Чтобы отделаться от «вредных элементов» собственного своего общества, облегченная правом ссылки их община всё-таки не может сделать этого, не пожертвовав своим карманом; чтобы выбросить вон из своей среды тридцать человек, надобно уплатить в казну более трех тысяч рублей; чтобы выслать тринадцать, — и то нельзя истратить менее полуторы тысячи рублей. Но, уплатив деньги за своих братьев, ближних, расстроившихся людей, внимание к которым было бы обязательно хотя бы из чувства самосохранения, они получают облегчение от многих мирских забот, кому-то передают «ведение» о них, хотя бы опять-таки за деньги.
В другой такой же деревенской общине те же самые деньги тратятся совершенно иначе.
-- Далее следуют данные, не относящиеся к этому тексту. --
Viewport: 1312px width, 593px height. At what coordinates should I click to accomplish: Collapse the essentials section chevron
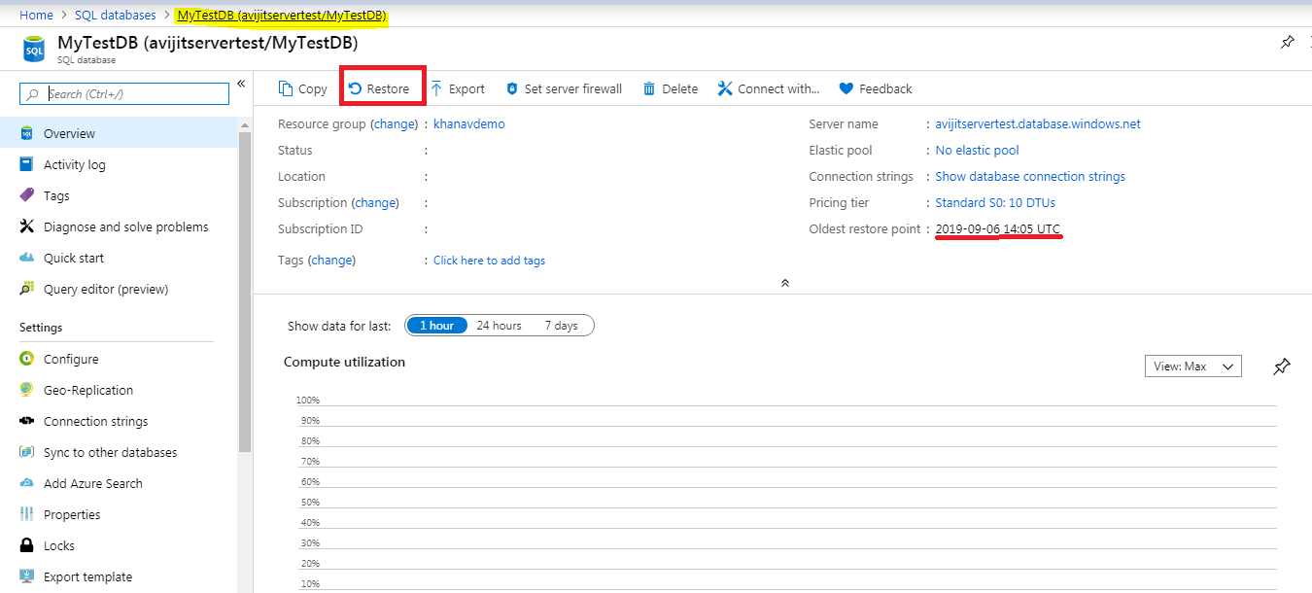tap(784, 283)
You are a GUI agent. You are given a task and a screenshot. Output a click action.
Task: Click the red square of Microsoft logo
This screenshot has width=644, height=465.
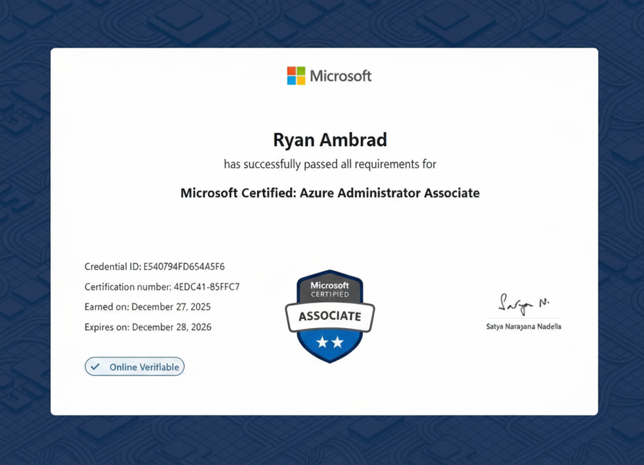point(291,71)
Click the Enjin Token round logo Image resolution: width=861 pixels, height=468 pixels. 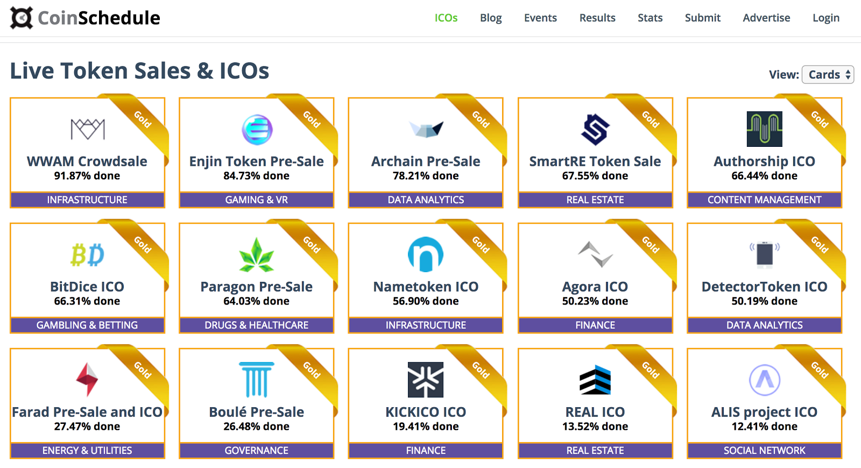tap(257, 130)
Бродяга, которого производит на свои деньги община, облегченная от забот, находит самую радушную поддержку в той общине, где заботы мирские составляют именно завет, основание всего строя жизни и взаимных отношений. Не только раскольники, действующие во имя нравственных обязанностей, но и немецкие колонисты, руководящиеся строгим расчетом, не истребили бы в своей среде «для облегчения» самих себя ни единого человека, и на три тысячи рублей наверное прикупили бы земли и «отсадили» на нее излишних в колонии членов.
Мы, конечно, рады, что губернские по крестьянским делам присутствия уже как бы испуганы этой прискорбной деревенской «новостью» и просят волости повременить платить деньги за ссылаемых по общественным приговорам, раньше чем будут рассмотрены приговоры; но можно быть вполне уверенными, что дальше того же оправдания ни в чем не виноватых людей, то есть дальше уничтожения приговора — нынешняя «справедливость» к меньшому брату не пойдет. Те злые люди, которые задумали выбросить на произвол судьбы своих собратий, только получат обратно деньги. Но никому из всех, кто будет обсуждать эти приговоры согласно духу времени, наверное и в голову не придет оставлять эти деньги в казне или земстве для устройства земледельческих касс (болгарский крестьянин имеет такие кассы) или для покупки расстроенным людям земли при помощи Крестьянского банка.